* **INSTRUÇÕES DO EXERCÍCIO**:
A – Por favor, devolva sem alterações o trecho do texto sobre o Prisma que se inicia com as palavras que contêm "JEVERSON BARBIERI" e se encerra com "Comunicação Sonora (Nics).".
B – Segundo o texto sobre o Prisma, quem orientou a tese de doutorado de Cesar Traldi?
C – Prossiga o texto sobre o Prisma a partir do ponto em que ele para.

* **TEXTO FORNECIDO**:
- - - -

Ambiente criado por percussionista reúne música, luz e espaço em tempo real

JEVERSON BARBIERI

Cesar Traldi durante a defesa de tese, no Instituto de Artes: diferentes possibilidades de interação (Foto: Antoninho Perri) Uma aposta no desenvolvimento de uma nova postura interpretativa e na improvisação como veículos mediadores de expectativas sonoras culminou com a criação do Prisma. Trata-se de um ambiente interativo computacional resultante de uma instalação sonora de percussão e interatividade. O trabalho de pesquisa, realizado pelo percussionista Cesar Traldi, resultou numa tese de doutorado defendida no Instituto de Artes (IA) da Unicamp, sob a orientação do professor Jônatas Manzolli, do Núcleo Interdisciplinar de Comunicação Sonora (Nics).

- - - -

* **DADOS DISPONÍVEIS**:
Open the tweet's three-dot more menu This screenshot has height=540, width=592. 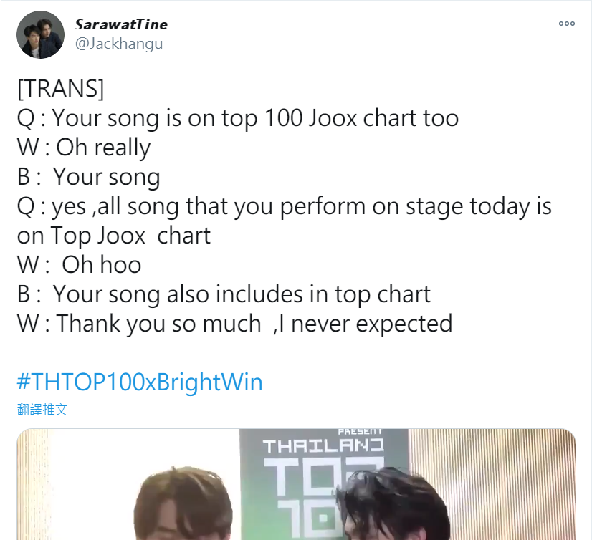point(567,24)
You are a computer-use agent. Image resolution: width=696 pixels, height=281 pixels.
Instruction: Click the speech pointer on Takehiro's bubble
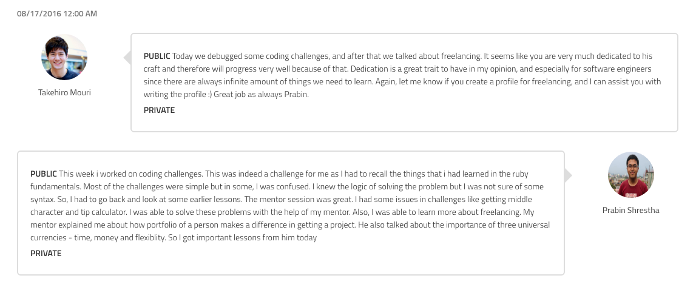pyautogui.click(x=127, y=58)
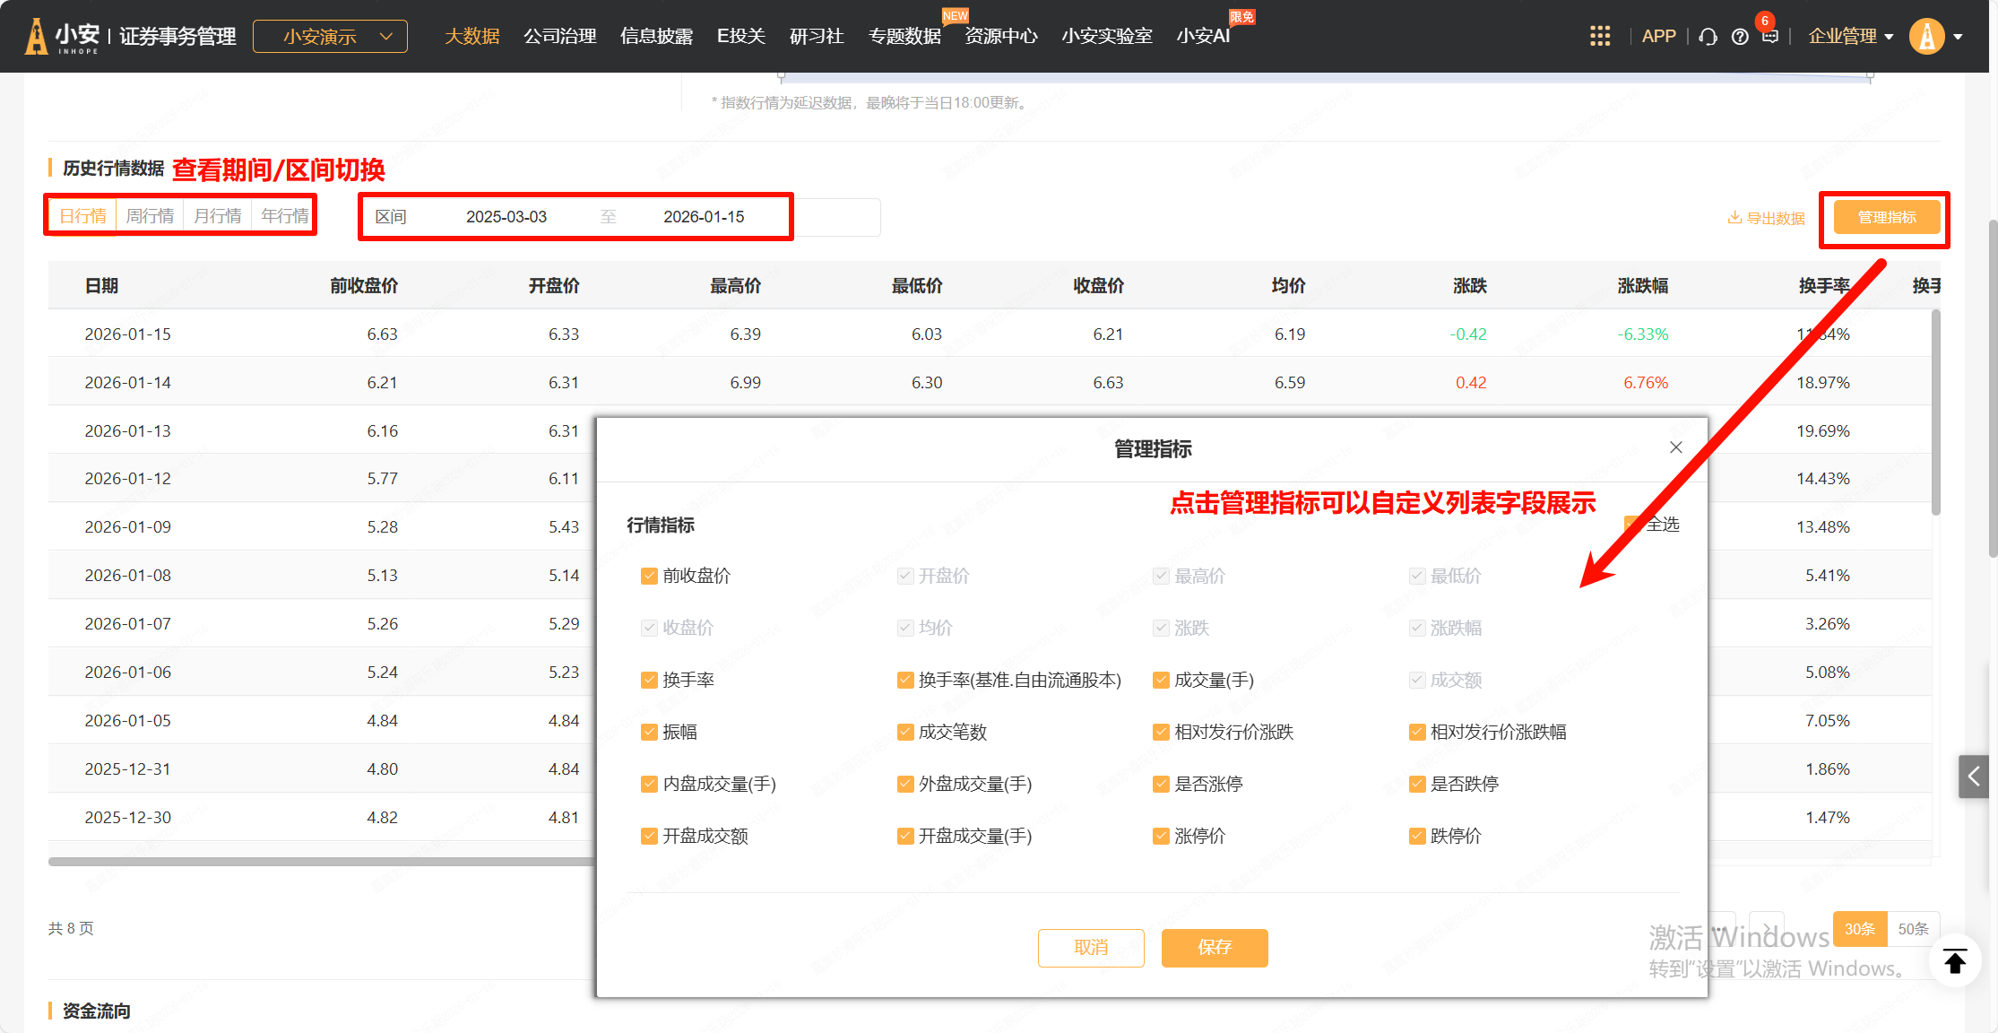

- - - -

* **RESPOSTAS DAS TAREFAS**:
A –
JEVERSON BARBIERI

Cesar Traldi durante a defesa de tese, no Instituto de Artes: diferentes possibilidades de interação (Foto: Antoninho Perri) Uma aposta no desenvolvimento de uma nova postura interpretativa e na improvisação como veículos mediadores de expectativas sonoras culminou com a criação do Prisma. Trata-se de um ambiente interativo computacional resultante de uma instalação sonora de percussão e interatividade. O trabalho de pesquisa, realizado pelo percussionista Cesar Traldi, resultou numa tese de doutorado defendida no Instituto de Artes (IA) da Unicamp, sob a orientação do professor Jônatas Manzolli, do Núcleo Interdisciplinar de Comunicação Sonora (Nics).

B – O professor Jônatas Manzolli, do Núcleo Interdisciplinar de Comunicação Sonora (Nics).

C –
Concebido como um espaço instrumento, o Prisma envolve percussão, dispositivos eletrônicos, luz, espaço, tudo isso interagindo em tempo real. Nesse espaço é utilizada a ideia de sistemas auto-organizados. Toda a parte de programação, portanto, foi feita de maneira que o sistema tivesse um comportamento adaptativo. É composto de quatro grandes divisões: a primeira é a parte do intérprete e sua interação com o espaço; a segunda é composta de sensores que funcionam como um sistema perceptivo do computador, como microfone, pedal e sensores piezoelétricos; a terceira compreende o processamento das informações; e a quarta são os sistemas de amplificação e projeção que transformam todo o processamento realizado na terceira parte em informação sonora e visual, realimentando o sistema porque o intérprete (primeira parte) está observando tudo isso e vai sofrer influência dessas informações.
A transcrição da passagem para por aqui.